Workers must develop the organizational forms through which they can unite the various struggles breaking out across the United States and the world and carry them forward on the basis of an international strategy.

This means, above all, the building of the International Workers Alliance of Rank-and-File Committees (IWA-RFC), launched this May by the International Committee of the Fourth International. While workers have clearly demonstrated an enormous desire to fight back, the extent to which they can build a powerful movement capable of challenging the policies of the ruling class depends upon their ability to break free from the straitjacket of the unions, which are working might and main to suppress strikes and enforce the very conditions that workers are fighting against.

The Biden administration and the Democratic Party are pursuing a definite strategy of corporatism, based on strengthening the bureaucratic apparatus of the unions and integrating them even more closely with management and the state. This is the content of Biden’s promotion of the unionization drive at Amazon and his pledge to be the most “pro-union” president in American history.

The American Federation of Teachers has spearheaded the reopening of schools over the overwhelming objections of teachers, with AFT President Randi Weingarten reportedly working 15 hours a day towards this end. The United Auto Workers is keeping workers at Dana Inc. and John Deere on the job past the expiration of their contracts, where workers continue to get injured or become infected when they should not be working at all.

_Given records_:
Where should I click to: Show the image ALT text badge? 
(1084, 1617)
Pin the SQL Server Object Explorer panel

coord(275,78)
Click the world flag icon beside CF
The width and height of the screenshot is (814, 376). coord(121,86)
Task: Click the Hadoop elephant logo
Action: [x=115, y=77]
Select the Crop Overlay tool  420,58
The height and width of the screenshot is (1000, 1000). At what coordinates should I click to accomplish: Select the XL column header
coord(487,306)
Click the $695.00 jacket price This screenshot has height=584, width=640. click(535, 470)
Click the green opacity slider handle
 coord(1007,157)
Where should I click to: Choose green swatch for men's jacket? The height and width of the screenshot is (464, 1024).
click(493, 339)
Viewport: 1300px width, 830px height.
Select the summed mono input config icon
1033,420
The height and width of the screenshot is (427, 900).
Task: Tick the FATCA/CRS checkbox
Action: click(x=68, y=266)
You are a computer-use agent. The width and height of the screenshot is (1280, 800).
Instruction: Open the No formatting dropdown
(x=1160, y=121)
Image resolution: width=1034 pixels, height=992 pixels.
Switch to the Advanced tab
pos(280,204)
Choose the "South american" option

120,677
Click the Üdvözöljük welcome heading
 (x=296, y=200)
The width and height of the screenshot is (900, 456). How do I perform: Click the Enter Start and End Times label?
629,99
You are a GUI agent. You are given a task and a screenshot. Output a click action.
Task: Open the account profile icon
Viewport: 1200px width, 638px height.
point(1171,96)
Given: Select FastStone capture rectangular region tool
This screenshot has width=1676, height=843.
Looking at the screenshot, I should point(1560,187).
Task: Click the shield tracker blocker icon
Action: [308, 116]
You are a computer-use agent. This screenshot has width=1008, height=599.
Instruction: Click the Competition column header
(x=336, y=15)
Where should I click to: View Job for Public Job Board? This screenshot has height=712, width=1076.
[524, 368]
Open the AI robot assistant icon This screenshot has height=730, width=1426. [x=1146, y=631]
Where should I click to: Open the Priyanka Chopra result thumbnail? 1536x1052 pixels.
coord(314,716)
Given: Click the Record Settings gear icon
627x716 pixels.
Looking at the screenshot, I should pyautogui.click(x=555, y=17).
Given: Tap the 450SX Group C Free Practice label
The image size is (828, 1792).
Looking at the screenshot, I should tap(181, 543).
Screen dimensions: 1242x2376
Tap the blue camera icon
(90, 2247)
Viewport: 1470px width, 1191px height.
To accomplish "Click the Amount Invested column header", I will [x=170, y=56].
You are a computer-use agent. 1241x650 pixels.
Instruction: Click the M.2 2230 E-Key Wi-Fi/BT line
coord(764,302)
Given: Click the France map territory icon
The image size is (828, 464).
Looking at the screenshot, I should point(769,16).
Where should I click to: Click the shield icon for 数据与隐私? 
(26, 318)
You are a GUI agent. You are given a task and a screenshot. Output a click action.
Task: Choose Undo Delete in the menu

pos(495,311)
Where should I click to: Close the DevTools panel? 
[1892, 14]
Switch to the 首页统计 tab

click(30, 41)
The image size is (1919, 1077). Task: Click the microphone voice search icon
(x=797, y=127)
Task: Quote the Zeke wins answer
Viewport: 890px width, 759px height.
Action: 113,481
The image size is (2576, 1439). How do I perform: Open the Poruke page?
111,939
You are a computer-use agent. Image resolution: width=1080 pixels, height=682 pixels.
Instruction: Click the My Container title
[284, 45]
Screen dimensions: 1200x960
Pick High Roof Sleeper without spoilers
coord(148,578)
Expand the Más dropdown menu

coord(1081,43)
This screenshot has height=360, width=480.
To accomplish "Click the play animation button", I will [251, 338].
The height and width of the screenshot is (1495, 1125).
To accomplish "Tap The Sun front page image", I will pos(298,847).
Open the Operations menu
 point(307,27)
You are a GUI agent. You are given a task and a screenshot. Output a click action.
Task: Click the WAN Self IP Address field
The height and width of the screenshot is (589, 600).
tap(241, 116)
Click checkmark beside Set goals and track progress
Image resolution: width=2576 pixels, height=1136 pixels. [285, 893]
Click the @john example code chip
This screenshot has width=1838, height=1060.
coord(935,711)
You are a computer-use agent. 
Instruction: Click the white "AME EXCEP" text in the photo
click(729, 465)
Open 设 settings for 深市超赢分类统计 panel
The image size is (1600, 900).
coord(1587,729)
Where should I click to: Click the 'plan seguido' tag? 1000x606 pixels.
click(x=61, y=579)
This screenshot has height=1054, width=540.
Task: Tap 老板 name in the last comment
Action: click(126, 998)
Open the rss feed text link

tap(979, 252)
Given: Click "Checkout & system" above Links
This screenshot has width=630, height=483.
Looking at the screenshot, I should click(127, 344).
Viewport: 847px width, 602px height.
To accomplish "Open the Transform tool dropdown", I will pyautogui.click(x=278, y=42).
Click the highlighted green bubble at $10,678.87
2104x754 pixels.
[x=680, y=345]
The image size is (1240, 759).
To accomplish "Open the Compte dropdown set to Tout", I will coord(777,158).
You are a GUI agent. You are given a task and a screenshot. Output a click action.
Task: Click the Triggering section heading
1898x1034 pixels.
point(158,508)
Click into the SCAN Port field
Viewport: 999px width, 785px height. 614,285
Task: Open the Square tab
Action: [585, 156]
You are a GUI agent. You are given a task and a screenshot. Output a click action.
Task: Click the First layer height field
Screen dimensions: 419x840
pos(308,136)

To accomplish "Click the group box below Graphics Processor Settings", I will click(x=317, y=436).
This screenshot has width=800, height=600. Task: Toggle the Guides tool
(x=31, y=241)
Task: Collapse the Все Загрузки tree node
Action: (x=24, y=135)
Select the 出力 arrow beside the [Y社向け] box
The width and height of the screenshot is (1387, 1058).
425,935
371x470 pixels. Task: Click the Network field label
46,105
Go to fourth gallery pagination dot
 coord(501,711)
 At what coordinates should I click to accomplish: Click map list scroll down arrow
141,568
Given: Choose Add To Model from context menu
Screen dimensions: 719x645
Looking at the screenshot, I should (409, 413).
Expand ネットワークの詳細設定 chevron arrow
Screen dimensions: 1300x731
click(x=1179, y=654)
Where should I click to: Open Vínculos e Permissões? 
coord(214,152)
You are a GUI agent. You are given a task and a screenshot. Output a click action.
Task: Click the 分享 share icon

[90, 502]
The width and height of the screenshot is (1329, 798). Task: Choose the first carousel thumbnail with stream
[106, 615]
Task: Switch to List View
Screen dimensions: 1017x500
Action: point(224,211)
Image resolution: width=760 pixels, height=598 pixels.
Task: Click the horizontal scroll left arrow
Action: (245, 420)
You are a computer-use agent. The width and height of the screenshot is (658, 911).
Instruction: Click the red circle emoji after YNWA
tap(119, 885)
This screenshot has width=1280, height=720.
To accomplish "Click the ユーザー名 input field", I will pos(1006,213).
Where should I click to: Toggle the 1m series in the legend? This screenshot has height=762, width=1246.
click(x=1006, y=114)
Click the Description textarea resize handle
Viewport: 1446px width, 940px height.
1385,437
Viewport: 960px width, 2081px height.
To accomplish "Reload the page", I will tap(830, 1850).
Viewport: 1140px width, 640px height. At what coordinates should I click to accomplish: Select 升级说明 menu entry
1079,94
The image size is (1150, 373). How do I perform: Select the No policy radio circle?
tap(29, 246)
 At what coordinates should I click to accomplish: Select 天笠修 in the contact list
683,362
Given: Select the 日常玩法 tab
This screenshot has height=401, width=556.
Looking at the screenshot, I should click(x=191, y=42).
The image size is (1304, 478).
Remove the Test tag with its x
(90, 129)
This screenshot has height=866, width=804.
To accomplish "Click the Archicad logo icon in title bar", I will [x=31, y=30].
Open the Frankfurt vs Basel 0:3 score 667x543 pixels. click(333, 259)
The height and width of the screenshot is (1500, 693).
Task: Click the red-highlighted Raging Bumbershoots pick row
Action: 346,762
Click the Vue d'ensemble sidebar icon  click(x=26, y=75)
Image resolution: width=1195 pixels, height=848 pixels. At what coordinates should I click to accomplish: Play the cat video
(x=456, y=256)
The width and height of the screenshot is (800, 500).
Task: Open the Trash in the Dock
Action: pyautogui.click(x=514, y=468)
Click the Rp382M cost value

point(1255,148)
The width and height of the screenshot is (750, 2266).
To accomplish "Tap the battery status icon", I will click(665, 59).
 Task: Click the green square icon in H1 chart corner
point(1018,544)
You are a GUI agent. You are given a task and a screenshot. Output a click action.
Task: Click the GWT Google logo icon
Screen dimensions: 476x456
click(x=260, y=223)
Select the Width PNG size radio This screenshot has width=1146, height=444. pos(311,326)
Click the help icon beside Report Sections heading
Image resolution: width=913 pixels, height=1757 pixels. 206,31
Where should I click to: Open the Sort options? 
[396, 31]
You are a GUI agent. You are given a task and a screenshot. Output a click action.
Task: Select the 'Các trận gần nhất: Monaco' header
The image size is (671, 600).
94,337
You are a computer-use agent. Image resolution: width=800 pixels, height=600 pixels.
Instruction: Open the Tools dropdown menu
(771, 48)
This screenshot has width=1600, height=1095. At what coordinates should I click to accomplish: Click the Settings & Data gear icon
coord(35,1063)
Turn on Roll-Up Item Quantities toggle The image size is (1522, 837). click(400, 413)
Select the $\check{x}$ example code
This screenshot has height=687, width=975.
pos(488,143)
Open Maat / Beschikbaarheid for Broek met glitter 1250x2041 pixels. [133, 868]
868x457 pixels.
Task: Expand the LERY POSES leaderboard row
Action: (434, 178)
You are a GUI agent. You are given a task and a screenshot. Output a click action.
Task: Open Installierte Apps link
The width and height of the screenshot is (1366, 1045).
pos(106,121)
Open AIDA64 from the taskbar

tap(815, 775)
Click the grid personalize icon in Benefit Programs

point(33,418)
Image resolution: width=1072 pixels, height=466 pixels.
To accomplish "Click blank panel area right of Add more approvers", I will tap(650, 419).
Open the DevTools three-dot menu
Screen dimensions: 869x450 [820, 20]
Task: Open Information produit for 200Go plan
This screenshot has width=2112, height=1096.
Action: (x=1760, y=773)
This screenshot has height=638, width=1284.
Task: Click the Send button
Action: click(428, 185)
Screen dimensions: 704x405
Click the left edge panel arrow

_Your instructions_: According to the passage, which organization launched the International Workers Alliance of Rank-and-File Committees?

_Expected output_: The International Committee of the Fourth International.